» Given instruction
Please copy the entries exactly, starting with the line containing "Where should I" and going on through the line containing "[x=68, y=55]".

» Entries provided
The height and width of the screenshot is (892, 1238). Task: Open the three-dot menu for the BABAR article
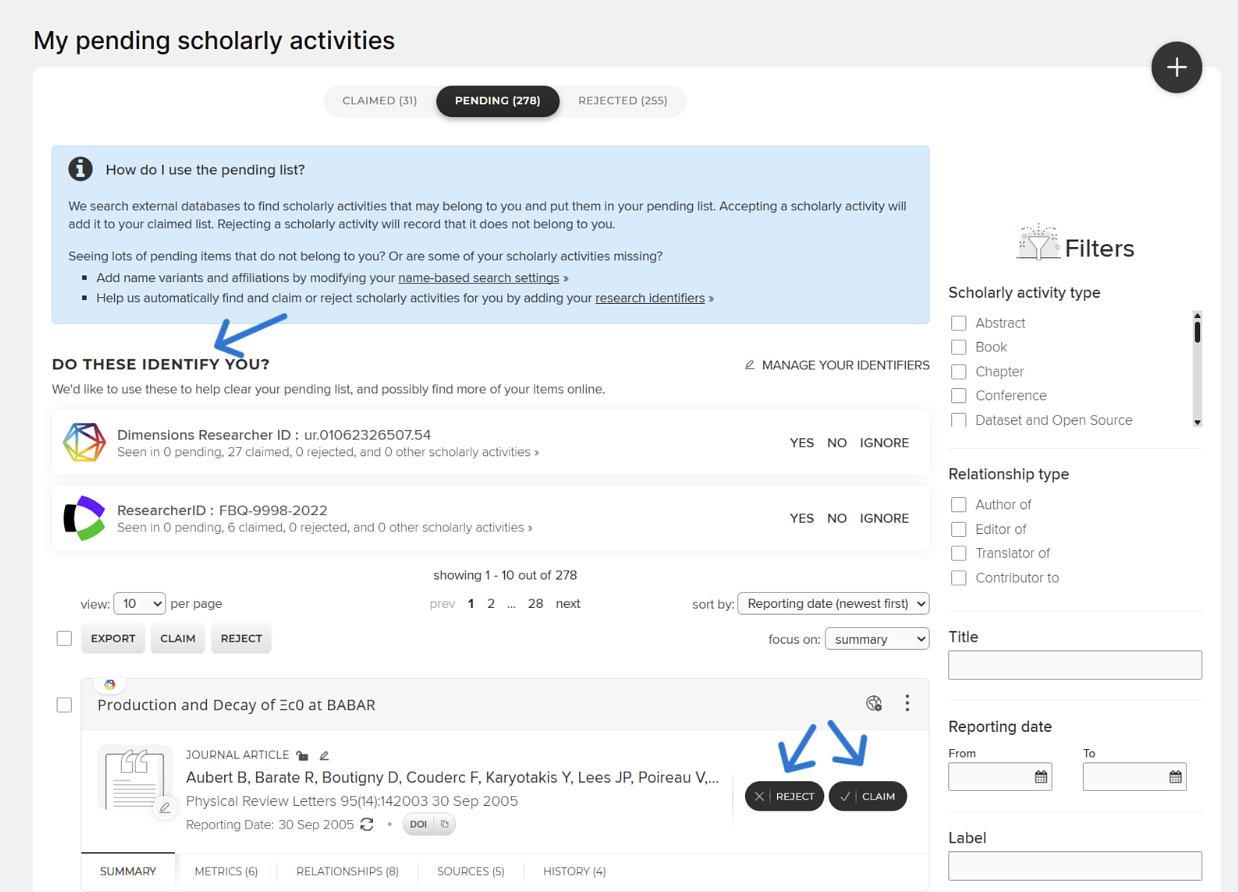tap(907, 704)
...
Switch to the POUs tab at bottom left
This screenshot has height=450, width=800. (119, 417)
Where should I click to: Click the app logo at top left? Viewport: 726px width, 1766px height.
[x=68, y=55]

» Solution
Where should I click to: Click the app logo at top left? Viewport: 726px width, 1766px height.
[x=68, y=55]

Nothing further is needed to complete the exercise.